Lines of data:
____________________
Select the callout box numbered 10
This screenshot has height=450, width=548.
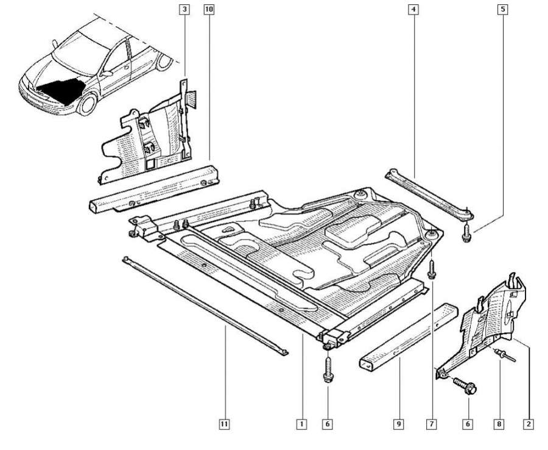click(209, 9)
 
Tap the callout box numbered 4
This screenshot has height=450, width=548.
click(414, 9)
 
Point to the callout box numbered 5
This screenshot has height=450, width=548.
click(503, 9)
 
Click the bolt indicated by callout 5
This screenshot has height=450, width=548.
click(466, 231)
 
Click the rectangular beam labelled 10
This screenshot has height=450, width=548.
click(152, 185)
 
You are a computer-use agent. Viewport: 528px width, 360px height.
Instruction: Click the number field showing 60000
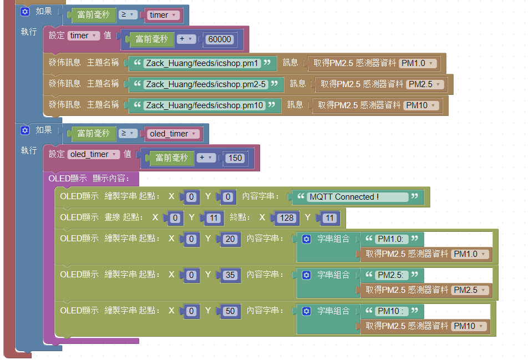coord(219,39)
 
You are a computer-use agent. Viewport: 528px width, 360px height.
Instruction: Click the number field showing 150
coord(235,158)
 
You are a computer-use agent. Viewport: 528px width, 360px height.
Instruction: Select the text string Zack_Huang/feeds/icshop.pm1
coord(202,63)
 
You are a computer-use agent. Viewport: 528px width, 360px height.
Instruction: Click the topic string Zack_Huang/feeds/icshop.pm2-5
coord(206,84)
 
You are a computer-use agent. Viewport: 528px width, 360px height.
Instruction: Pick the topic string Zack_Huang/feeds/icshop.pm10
coord(205,105)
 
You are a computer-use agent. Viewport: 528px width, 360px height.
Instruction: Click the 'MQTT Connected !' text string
coord(358,197)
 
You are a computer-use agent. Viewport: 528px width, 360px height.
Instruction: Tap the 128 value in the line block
coord(287,218)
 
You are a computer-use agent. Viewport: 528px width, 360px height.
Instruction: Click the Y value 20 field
coord(230,239)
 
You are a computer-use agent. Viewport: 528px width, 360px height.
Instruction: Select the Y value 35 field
coord(230,275)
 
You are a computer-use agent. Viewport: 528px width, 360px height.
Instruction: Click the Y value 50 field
coord(230,311)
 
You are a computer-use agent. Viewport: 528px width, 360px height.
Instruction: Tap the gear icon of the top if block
coord(25,12)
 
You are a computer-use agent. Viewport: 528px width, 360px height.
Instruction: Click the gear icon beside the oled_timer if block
coord(25,130)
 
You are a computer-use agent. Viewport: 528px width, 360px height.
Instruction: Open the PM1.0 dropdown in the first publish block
coord(418,63)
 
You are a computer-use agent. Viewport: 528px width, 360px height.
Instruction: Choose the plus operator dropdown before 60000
coord(186,39)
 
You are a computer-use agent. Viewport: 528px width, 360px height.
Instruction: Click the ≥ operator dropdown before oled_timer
coord(128,134)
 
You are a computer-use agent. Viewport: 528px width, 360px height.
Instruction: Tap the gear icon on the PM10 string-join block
____________________
THE TASK: Rewrite the data from the line that contains "Click the rectangular beam labelled 10" through the line that contains "coord(235,158)", copying every line including the instructions, but multiply each coordinate in the answers by 0.7 and round it to a whole number, with halves going up. Leave the pictures out and give only those lines.

SOLUTION TO THE PROBLEM:
Click the rectangular beam labelled 10
This screenshot has height=450, width=548.
click(106, 130)
 
You are a computer-use agent. Viewport: 528px width, 360px height.
Instruction: Click the number field showing 60000
coord(153,27)
 
You are a computer-use agent. Viewport: 528px width, 360px height.
Instruction: Click the number field showing 150
coord(165,111)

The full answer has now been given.